Pavel-Dinu is now studying how oxygen rewires stem cells’ metabolism during culture and in the process of ex vivo CRISPR/Cas9-AAV6 gene correction. “In my newly established laboratory at the Center for Immunity and Immunotherapies at Seattle Children’s Research Institute, my team and I are studying the impact of ambient oxygen [21% O2], which is a non-physiological oxygen that hematopoietic stem cells are exposed to during the culture time,” she said. “These studies are a continuation of the work funded by the AABB Foundation award.” 

She noted that HSCs live in low oxygen inside the bone marrow niche. Yet, cells are cultured in higher oxygen concentrations in the laboratory. This difference in oxygen levels changes the metabolic makeup of the cells — and impacts the cells’ therapeutic functions. “For example, we observed that culturing HSCs in low oxygen slows the cells down, transcriptionally and metabolically, without impeding the effectiveness of the genome editing process,” she said. However, oxygen alone is only part of the story.  

“We also investigate the nutrient requirements during the culture and in response to stresses imposed by the CRISPR system,” Pavel-Dinu added. “The physical structure of the bone marrow has long been known for its critical role in the development and function of stem cells. We are working to recapitulate and study the bone marrow microenvironment in our laboratory and establish a unique and optimal culture setting to heal the defective HSCs.”   

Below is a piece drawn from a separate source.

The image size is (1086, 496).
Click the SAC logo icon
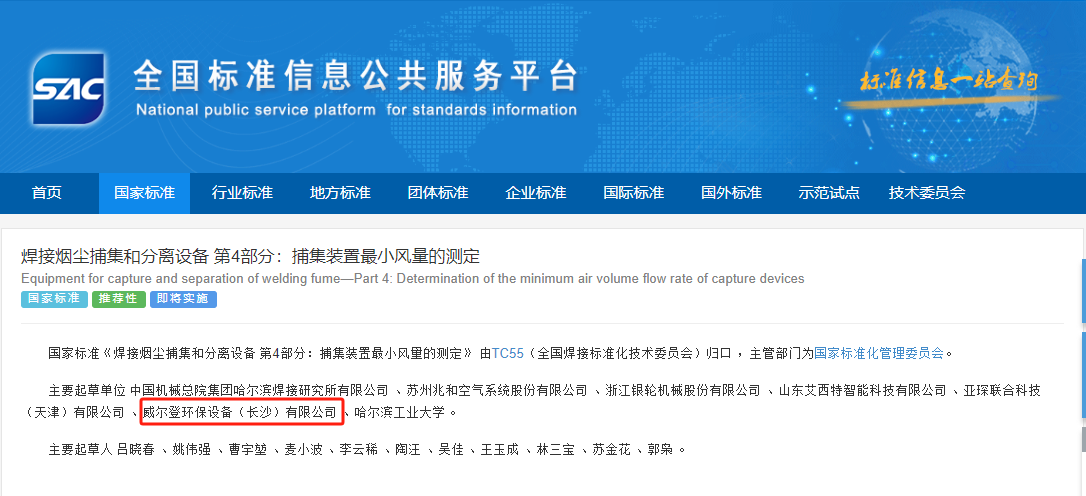pyautogui.click(x=69, y=89)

There may be other factors that affect the longevity of HSCs. Pavel-Dinu said that her team is exploring how signaling pathways that sense metabolic stresses and regulate the cellular cycle work together to maintain the regenerative potential of HSCs. These networks could be tuned up or down by controlling the oxygen levels. These responses can rewire HSCs' cellular metabolism influencing HSCs’ identity, function, and ultimately their therapeutic potential. 

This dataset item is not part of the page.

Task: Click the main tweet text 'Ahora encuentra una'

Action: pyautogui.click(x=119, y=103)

Pavel-Dinu's early-career grant from the AABB Foundation has been key to moving her research forward. The award “has helped me generate the necessary preliminary data to compete for larger funding awards from NIH,” she said. 

Moving forward, Pavel-Dinu plans to determine the full extent to which exposure to extreme oxygen levels alters cellular metabolism, the transcriptome, and the epigenome of hematopoietic stem cells.  

“We hope this knowledge will give us a deeper insight into how the process of regeneration is imprinted in these rare hematopoietic stem cells, and how it is lost in diseases like bone marrow failure, anemia and immune dysregulations or to activate as is in cancers of blood and immune origins,” she added. 

Pavel-Dinu noted that this fundamental research in hematopoietic regeneration has the potential to advance stem cell transplantation to benefit a broader range of blood and immune diseases and a wider patient population.  “We don’t just want to re-write the DNA sequence in patients with inherited defects but also restore stem cell's function caused by bone marrow microenvironment defects, as is in the case of auto-inflammatory diseases,” she said. 

However, it’s still in the early days and clinical use is years away.  

“We aim to complete and publish our studies in the next three to five years,” said Pavel-Dinu. “This work will form the basis for our IND-enabling research to advance ex vivo CRISPR/Cas9 with AAV6-based gene therapy to the clinic for RAG2 deficiency. It is a fatal disease if not treated in the first year of life, and it is caused by defects in our genome editing machinery necessary to establish immune function and tolerance.”